“There literally are millions of different
ways of putting it all together,” says Roy, who has a degree in recreation and
has worked in coaching and camping.
He envisions the mobile maze as a fun
apparatus that also teaches important lessons.
“I really want to produce opportunities for
children to learn that they can enjoy things, that they can accomplish things,”
he says.
Challenging the tunnel can help a child to
build confidence. It also exercises the spatial-reasoning parts of the brain.
The tunnels and mazes can turn the tables in gym class, giving small students an
edge over the big, muscular athletes.
The idea started off as a hand-held wooden
puzzle. Roy made a small box out of balsa wood with moveable panels inside.
The idea behind the box was to go through some mental exercise by maneuvering a
ball bearing through the hand-held maze.
“Then I though , ‘What would this be like it
it was life size?’”
He make his first version of the Mobile
Spelunking System out of plywood and let a summer camp try it out.
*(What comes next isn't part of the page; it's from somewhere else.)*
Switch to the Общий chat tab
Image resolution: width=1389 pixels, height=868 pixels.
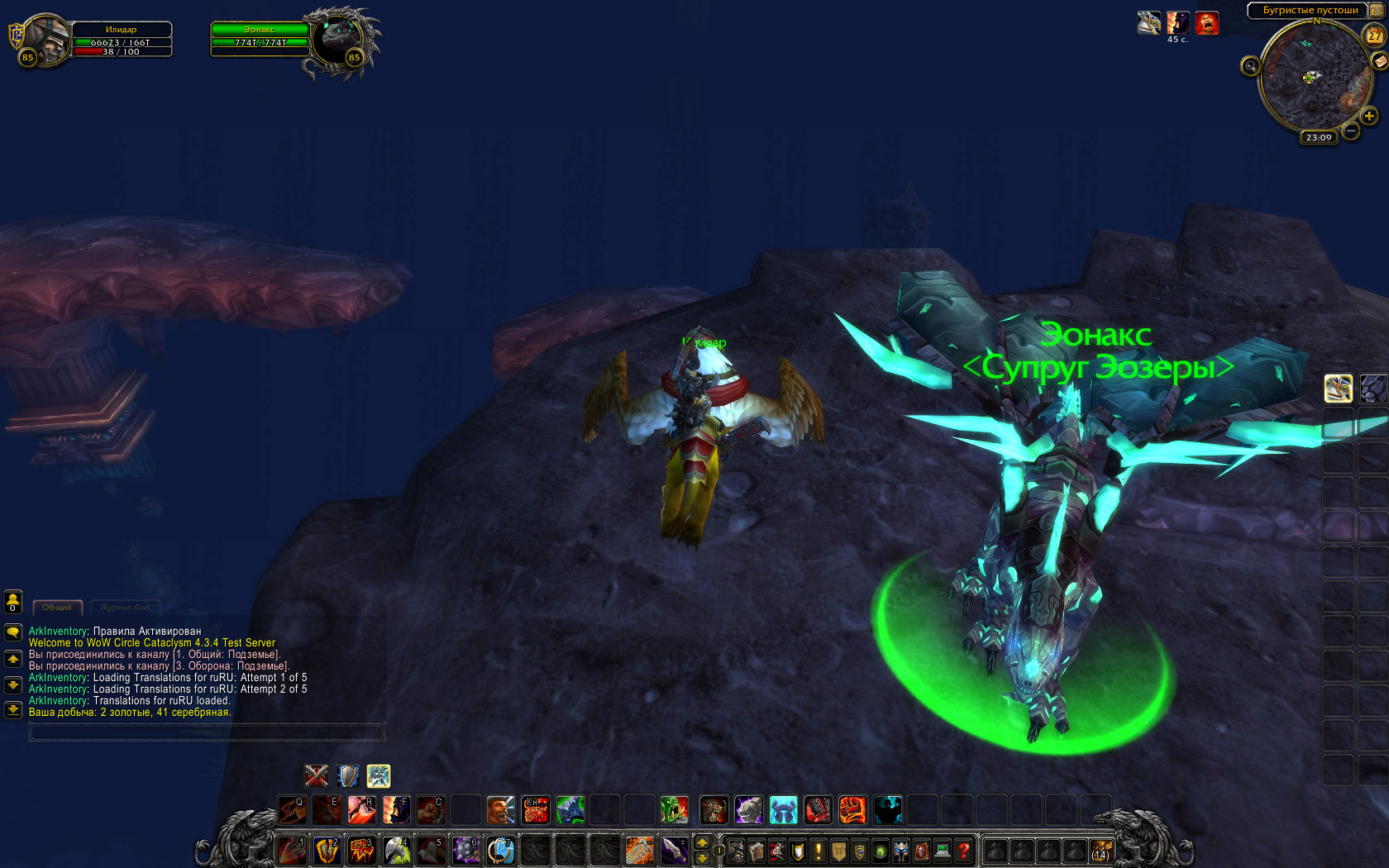coord(57,608)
It has been
tested at the camp for two years, he says, “and it’s still a hit.”
Once he has his first model complete, he met
with Bairdmore School principal Janice Low and three of her staff,
including phys ed teacher Darrel Dyck, and with Ryerson School principal
Val Burch and phys ed teacher Wayne Scantlebury.
Whatever skepticism there may have been in
the first discussion vanished when teachers saw children crawling through the
tunnels and running back into line for more. Teachers even ventured into the
tunnel. “It exceeded my expectations,” says Roy.
The test run with leadership students at
Fort Richmond gave the inventor a chance to see how older kids respond to a more
challenging configuration.
“It was so much fun,” said Richa Tandon,
one of the first Fort Richmond students to try the maze. Tandon, the smallest
member of her team, helped guide taller teammates through the maze in a
leadership exercise.
Teammate Krysten Leroux sees the
Mobile Spelunking System as a potential hit: “I could picture it at kids’
birthday parties.”
The test runs at the schools are helping
prepare the product for the marketplace. Roy expects to sell the full
eight-foot-cube version to schools and camps for about $7,500, as well as
producing a smaller and less expensive version for back yard use.
He’s looking forward to launching the
product in the marketplace, but to the inventor it’s already been a success.
“I’m a bit of a kid at heart,” he says.
“It was fun putting it together and fun seeing the kids go through it.”